» **WORK REQUIRED**
With the images left out, print all of the records below exactly.

Dataset entries:

________________________

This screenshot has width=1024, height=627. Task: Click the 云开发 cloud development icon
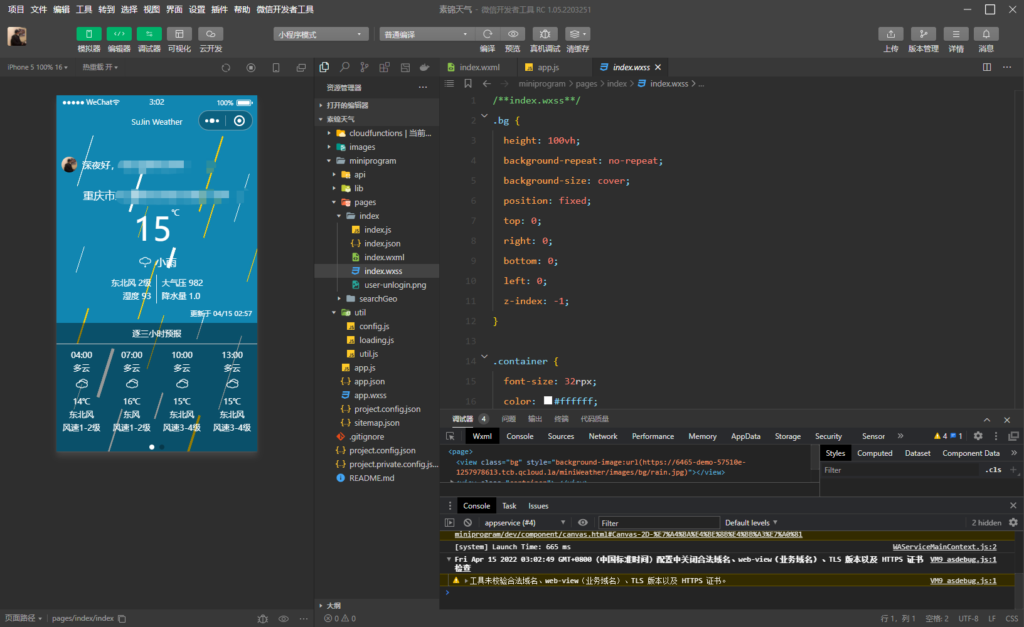click(210, 34)
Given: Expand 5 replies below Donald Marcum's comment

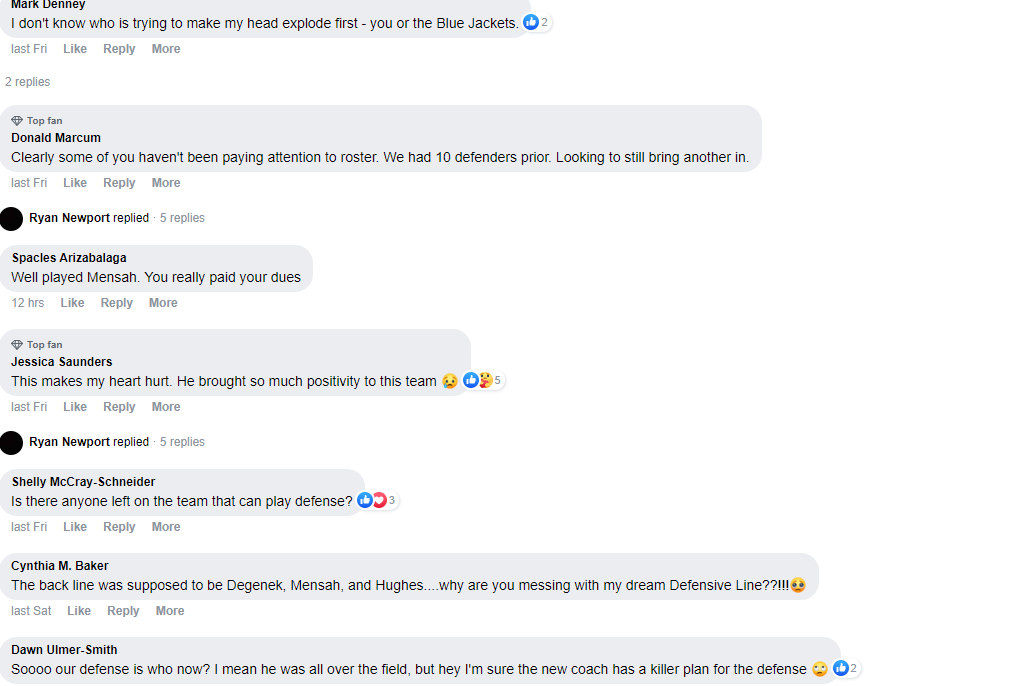Looking at the screenshot, I should point(182,218).
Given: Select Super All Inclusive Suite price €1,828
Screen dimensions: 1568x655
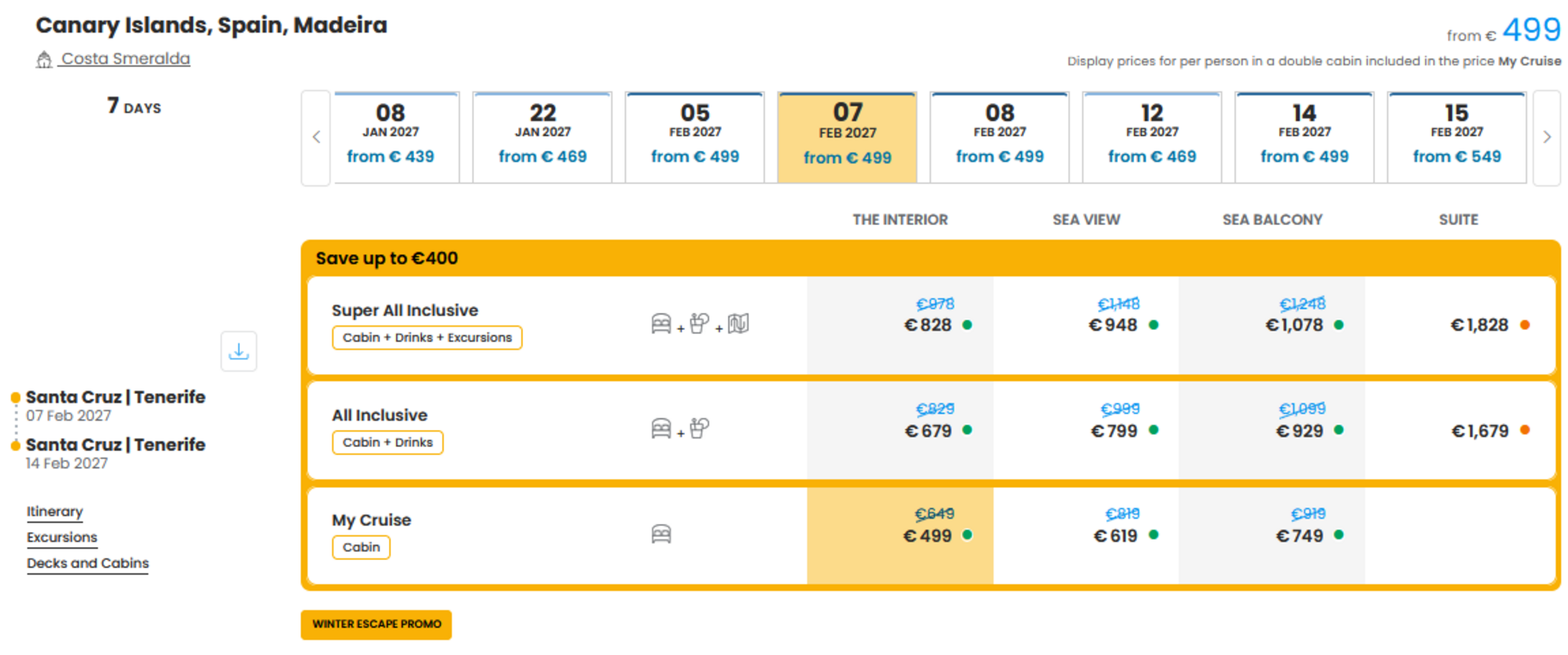Looking at the screenshot, I should 1480,325.
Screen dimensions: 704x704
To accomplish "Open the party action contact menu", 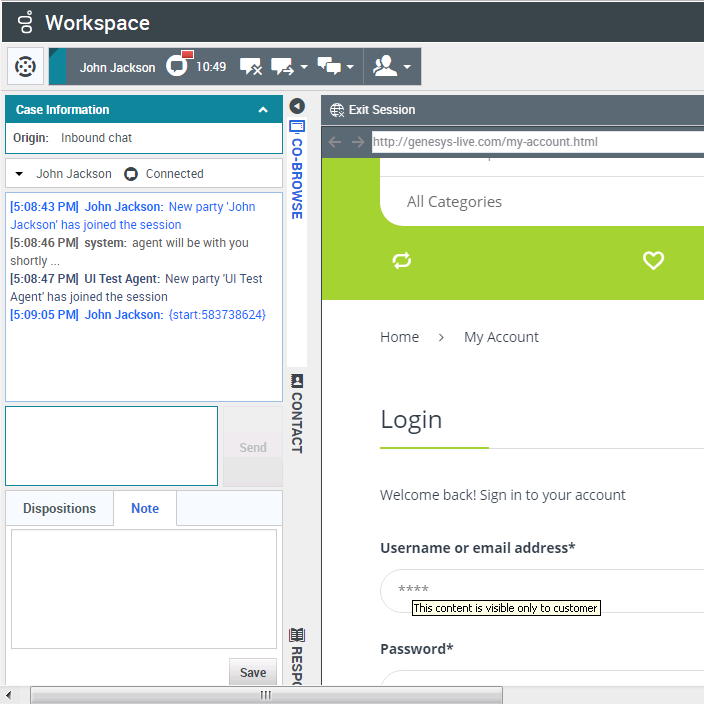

________________________

» **SOLUTION BELOW**
This screenshot has width=1024, height=627. Task: Click the 云开发 cloud development icon
click(210, 34)
Given: Expand 5 replies below Donald Marcum's comment

Looking at the screenshot, I should point(182,218).
Given: Select Super All Inclusive Suite price €1,828
Screen dimensions: 1568x655
Looking at the screenshot, I should 1480,325.
Screen dimensions: 704x704
To accomplish "Open the party action contact menu", 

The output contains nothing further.